Viscardi lists off the technologies needed to ensure cargo is free from threats. First, there’s the 145180-2is, a dual-view X-ray system. Then there’s the trace equipment such as the IONSCAN 500DT. Finally, the FirstView-LINX provides data management.
In short, three devices are used to do one giant task of screening cargo.
“It’s not just about using one technology,” he says. “It’s about using multiple technologies.”
Air cargo’s tech side must also possess the ability to anticipate and respond to future obstacles.
This couldn’t be more apparent than in security technology.
Theoretically, in the next 12-18 months, some sort of new threat to cargo security will arise, Viscardi says.
“We need to be able to react to that,” he says. “When that happens, you either have equipment that’s just met the minimum standard and requires a lot of development in order to include that new threat, or you can work with a vendor like us that has built capacity, if you will, into the product.”
Sure, there’s always that smaller, lighter, faster aspect of technology. But it goes beyond the clichés, allows day-to-day activities to proceed and forces people to anticipate issues before they arrive.
The next big thing
The so-called “next big thing” in technology proves problematic to predict.
White says the biggest trend in logistics is the effect of online retail on the supply chain. A few years ago, people talked about online retail as a coming wave.
“We’re not in the coming wave. We’re in the wave itself,” White says. “We’re seeing through our customers millions of parcels per month being shipped through the airfreight, particularly strongly through airfreight because of the nature of online retail. It’s very fast.”

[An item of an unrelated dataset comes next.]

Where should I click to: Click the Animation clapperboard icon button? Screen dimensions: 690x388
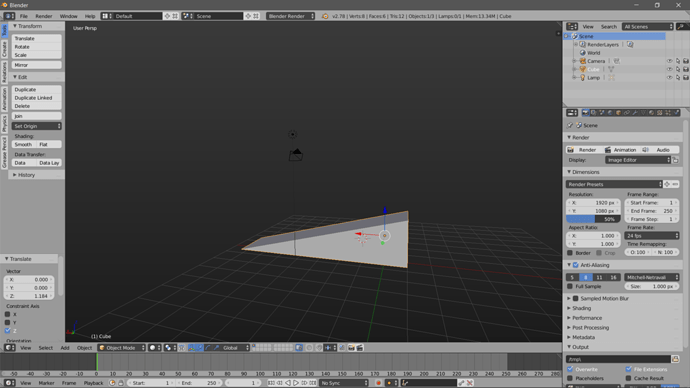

Before, he says, a typical airfreight warehouse used to handle about five ULDs a day. Now, some ULDs are stocked with 10,000 parcels each, so the warehouse must handle 50,000 parcels.
“You have to approach this thing as a technology problem because you certainly can’t put enough bodies in the warehouse, nor could you afford the bodies in the warehouse, to count 50,000 parcels a day,” White says. “You have to do it using electronic scanners and various other things.”
Though high-volume, low-value retail only accounts for 10 percent of the supply chain now, it’s growing 30 percent per annum, he says. Meanwhile, the bulk supply chain, which has been the nature of air cargo until now, remains flat.
Viscardi has a different view of what is next on the horizon.
“The next big thing is a more cohesive solutions-based product,” he says, “or set of products that vendors provide, so rather than selling any carrier a set of products, a set of boxes, it is a truly comprehensive solution for screening.”
But Viscardi says there is no single “next big thing” in airfreight security technology – and that may just be true for air cargo technology as a whole.
“I think it’s a series of little things,” he says. “What you’re going to see is not so much a single technological advancement that is going to change the way that things happen.”